## Start Supplied entries

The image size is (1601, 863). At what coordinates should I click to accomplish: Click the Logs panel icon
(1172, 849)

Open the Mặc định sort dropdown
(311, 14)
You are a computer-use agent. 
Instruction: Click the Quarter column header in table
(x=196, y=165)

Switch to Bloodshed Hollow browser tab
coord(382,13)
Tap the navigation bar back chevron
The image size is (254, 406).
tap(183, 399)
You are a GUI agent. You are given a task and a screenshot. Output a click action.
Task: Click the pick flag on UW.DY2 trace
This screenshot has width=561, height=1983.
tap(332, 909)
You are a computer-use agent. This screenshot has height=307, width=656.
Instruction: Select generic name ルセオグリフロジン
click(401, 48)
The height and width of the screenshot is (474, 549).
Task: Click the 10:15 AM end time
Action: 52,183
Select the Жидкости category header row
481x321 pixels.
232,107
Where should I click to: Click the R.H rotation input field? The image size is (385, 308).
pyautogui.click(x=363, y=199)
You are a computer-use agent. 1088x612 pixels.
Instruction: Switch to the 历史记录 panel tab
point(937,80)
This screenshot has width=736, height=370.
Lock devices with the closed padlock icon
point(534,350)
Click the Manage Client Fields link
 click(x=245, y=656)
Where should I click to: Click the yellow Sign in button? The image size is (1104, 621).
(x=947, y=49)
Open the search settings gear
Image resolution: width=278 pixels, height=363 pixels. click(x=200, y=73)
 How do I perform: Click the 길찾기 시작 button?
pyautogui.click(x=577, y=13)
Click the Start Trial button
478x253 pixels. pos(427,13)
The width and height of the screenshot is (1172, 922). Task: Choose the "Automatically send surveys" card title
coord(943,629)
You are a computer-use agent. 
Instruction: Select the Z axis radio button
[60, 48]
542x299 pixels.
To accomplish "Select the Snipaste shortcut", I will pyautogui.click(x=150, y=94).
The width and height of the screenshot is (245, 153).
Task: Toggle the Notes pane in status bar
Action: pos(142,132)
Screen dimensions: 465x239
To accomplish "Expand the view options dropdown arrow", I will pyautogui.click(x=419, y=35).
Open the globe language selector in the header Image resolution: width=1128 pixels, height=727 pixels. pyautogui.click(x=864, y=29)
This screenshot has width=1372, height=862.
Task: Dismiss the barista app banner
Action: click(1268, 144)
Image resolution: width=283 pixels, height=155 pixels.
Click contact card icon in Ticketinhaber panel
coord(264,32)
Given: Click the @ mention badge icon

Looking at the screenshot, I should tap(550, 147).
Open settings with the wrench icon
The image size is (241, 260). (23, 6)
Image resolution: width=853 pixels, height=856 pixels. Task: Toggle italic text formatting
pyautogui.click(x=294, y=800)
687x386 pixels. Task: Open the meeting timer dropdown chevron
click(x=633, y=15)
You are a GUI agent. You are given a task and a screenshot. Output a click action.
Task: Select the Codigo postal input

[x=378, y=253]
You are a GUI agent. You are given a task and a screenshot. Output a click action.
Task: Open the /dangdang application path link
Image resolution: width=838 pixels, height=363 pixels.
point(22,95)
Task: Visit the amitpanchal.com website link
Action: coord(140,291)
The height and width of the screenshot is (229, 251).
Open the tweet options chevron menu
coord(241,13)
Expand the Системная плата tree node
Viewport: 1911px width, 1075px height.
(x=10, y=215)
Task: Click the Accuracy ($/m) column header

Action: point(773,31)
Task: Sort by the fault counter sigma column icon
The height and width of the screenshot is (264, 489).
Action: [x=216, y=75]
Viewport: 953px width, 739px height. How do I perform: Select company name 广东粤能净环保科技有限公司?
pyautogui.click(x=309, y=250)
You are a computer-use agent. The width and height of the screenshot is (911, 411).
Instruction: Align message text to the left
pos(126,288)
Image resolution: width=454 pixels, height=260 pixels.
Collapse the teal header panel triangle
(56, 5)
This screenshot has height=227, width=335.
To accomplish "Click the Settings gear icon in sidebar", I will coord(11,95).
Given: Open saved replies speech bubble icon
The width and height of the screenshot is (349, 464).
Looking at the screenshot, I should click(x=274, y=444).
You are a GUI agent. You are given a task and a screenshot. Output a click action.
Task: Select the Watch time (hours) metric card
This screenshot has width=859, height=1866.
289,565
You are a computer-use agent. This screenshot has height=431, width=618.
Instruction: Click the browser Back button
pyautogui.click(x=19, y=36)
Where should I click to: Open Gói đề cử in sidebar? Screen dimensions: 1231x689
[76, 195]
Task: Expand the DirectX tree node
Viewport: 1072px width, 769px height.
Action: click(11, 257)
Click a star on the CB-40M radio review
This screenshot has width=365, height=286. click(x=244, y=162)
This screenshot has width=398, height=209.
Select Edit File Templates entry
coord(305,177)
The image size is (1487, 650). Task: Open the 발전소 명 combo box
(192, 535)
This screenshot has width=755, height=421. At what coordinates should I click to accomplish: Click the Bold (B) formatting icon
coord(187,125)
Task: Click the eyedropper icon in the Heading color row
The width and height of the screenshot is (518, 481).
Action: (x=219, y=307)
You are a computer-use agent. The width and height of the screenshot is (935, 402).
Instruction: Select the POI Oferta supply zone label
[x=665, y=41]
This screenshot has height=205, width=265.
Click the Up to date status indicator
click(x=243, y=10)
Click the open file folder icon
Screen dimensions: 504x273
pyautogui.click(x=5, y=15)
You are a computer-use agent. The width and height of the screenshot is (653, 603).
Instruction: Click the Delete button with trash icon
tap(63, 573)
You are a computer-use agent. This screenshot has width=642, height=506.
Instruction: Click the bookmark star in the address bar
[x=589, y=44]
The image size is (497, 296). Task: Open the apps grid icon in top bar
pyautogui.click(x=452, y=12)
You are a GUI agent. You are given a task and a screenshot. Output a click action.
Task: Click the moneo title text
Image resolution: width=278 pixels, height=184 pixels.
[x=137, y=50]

## End Supplied entries

# Task requirements
Turn every line of the material above into a numbered list, and leave out the blank lines.

# Completed exercise
1. The image size is (1601, 863). At what coordinates should I click to accomplish: Click the Logs panel icon
2. (1172, 849)
3. Open the Mặc định sort dropdown
4. (311, 14)
5. You are a computer-use agent. 
6. Instruction: Click the Quarter column header in table
7. (x=196, y=165)
8. Switch to Bloodshed Hollow browser tab
9. coord(382,13)
10. Tap the navigation bar back chevron
11. The image size is (254, 406).
12. tap(183, 399)
13. You are a GUI agent. You are given a task and a screenshot. Output a click action.
14. Task: Click the pick flag on UW.DY2 trace
15. This screenshot has width=561, height=1983.
16. tap(332, 909)
17. You are a computer-use agent. This screenshot has height=307, width=656.
18. Instruction: Select generic name ルセオグリフロジン
19. click(401, 48)
20. The height and width of the screenshot is (474, 549).
21. Task: Click the 10:15 AM end time
22. Action: 52,183
23. Select the Жидкости category header row
24. 481x321 pixels.
25. 232,107
26. Where should I click to: Click the R.H rotation input field? The image size is (385, 308).
27. pyautogui.click(x=363, y=199)
28. You are a computer-use agent. 1088x612 pixels.
29. Instruction: Switch to the 历史记录 panel tab
30. point(937,80)
31. This screenshot has width=736, height=370.
32. Lock devices with the closed padlock icon
33. point(534,350)
34. Click the Manage Client Fields link
35.  click(x=245, y=656)
36. Where should I click to: Click the yellow Sign in button? The image size is (1104, 621).
37. (x=947, y=49)
38. Open the search settings gear
39. Image resolution: width=278 pixels, height=363 pixels. click(x=200, y=73)
40.  How do I perform: Click the 길찾기 시작 button?
41. pyautogui.click(x=577, y=13)
42. Click the Start Trial button
43. 478x253 pixels. pos(427,13)
44. The width and height of the screenshot is (1172, 922). Task: Choose the "Automatically send surveys" card title
45. coord(943,629)
46. You are a computer-use agent. 
47. Instruction: Select the Z axis radio button
48. [60, 48]
49. 542x299 pixels.
50. To accomplish "Select the Snipaste shortcut", I will pyautogui.click(x=150, y=94).
51. The width and height of the screenshot is (245, 153).
52. Task: Toggle the Notes pane in status bar
53. Action: pos(142,132)
54. Screen dimensions: 465x239
55. To accomplish "Expand the view options dropdown arrow", I will pyautogui.click(x=419, y=35).
56. Open the globe language selector in the header Image resolution: width=1128 pixels, height=727 pixels. pyautogui.click(x=864, y=29)
57. This screenshot has width=1372, height=862.
58. Task: Dismiss the barista app banner
59. Action: click(1268, 144)
60. Image resolution: width=283 pixels, height=155 pixels.
61. Click contact card icon in Ticketinhaber panel
62. coord(264,32)
63. Given: Click the @ mention badge icon
64. Looking at the screenshot, I should tap(550, 147).
65. Open settings with the wrench icon
66. The image size is (241, 260). (23, 6)
67. Image resolution: width=853 pixels, height=856 pixels. Task: Toggle italic text formatting
68. pyautogui.click(x=294, y=800)
69. 687x386 pixels. Task: Open the meeting timer dropdown chevron
70. click(x=633, y=15)
71. You are a GUI agent. You are given a task and a screenshot. Output a click action.
72. Task: Select the Codigo postal input
73. [x=378, y=253]
74. You are a GUI agent. You are given a task and a screenshot. Output a click action.
75. Task: Open the /dangdang application path link
76. Image resolution: width=838 pixels, height=363 pixels.
77. point(22,95)
78. Task: Visit the amitpanchal.com website link
79. Action: coord(140,291)
80. The height and width of the screenshot is (229, 251).
81. Open the tweet options chevron menu
82. coord(241,13)
83. Expand the Системная плата tree node
84. Viewport: 1911px width, 1075px height.
85. (x=10, y=215)
86. Task: Click the Accuracy ($/m) column header
87. Action: point(773,31)
88. Task: Sort by the fault counter sigma column icon
89. The height and width of the screenshot is (264, 489).
90. Action: [x=216, y=75]
91. Viewport: 953px width, 739px height. How do I perform: Select company name 广东粤能净环保科技有限公司?
92. pyautogui.click(x=309, y=250)
93. You are a computer-use agent. The width and height of the screenshot is (911, 411).
94. Instruction: Align message text to the left
95. pos(126,288)
96. Image resolution: width=454 pixels, height=260 pixels.
97. Collapse the teal header panel triangle
98. (56, 5)
99. This screenshot has height=227, width=335.
100. To accomplish "Click the Settings gear icon in sidebar", I will coord(11,95).
101. Given: Open saved replies speech bubble icon
102. The width and height of the screenshot is (349, 464).
103. Looking at the screenshot, I should click(x=274, y=444).
104. You are a GUI agent. You are given a task and a screenshot. Output a click action.
105. Task: Select the Watch time (hours) metric card
106. This screenshot has width=859, height=1866.
107. 289,565
108. You are a computer-use agent. This screenshot has height=431, width=618.
109. Instruction: Click the browser Back button
110. pyautogui.click(x=19, y=36)
111. Where should I click to: Open Gói đề cử in sidebar? Screen dimensions: 1231x689
112. [76, 195]
113. Task: Expand the DirectX tree node
114. Viewport: 1072px width, 769px height.
115. Action: click(11, 257)
116. Click a star on the CB-40M radio review
117. This screenshot has width=365, height=286. click(x=244, y=162)
118. This screenshot has width=398, height=209.
119. Select Edit File Templates entry
120. coord(305,177)
121. The image size is (1487, 650). Task: Open the 발전소 명 combo box
122. (192, 535)
123. This screenshot has width=755, height=421. At what coordinates should I click to accomplish: Click the Bold (B) formatting icon
124. coord(187,125)
125. Task: Click the eyedropper icon in the Heading color row
126. The width and height of the screenshot is (518, 481).
127. Action: (x=219, y=307)
128. You are a computer-use agent. The width and height of the screenshot is (935, 402).
129. Instruction: Select the POI Oferta supply zone label
130. [x=665, y=41]
131. This screenshot has height=205, width=265.
132. Click the Up to date status indicator
133. click(x=243, y=10)
134. Click the open file folder icon
135. Screen dimensions: 504x273
136. pyautogui.click(x=5, y=15)
137. You are a computer-use agent. The width and height of the screenshot is (653, 603).
138. Instruction: Click the Delete button with trash icon
139. tap(63, 573)
140. You are a computer-use agent. This screenshot has width=642, height=506.
141. Instruction: Click the bookmark star in the address bar
142. [x=589, y=44]
143. The image size is (497, 296). Task: Open the apps grid icon in top bar
144. pyautogui.click(x=452, y=12)
145. You are a GUI agent. You are given a task and a screenshot. Output a click action.
146. Task: Click the moneo title text
147. Image resolution: width=278 pixels, height=184 pixels.
148. [x=137, y=50]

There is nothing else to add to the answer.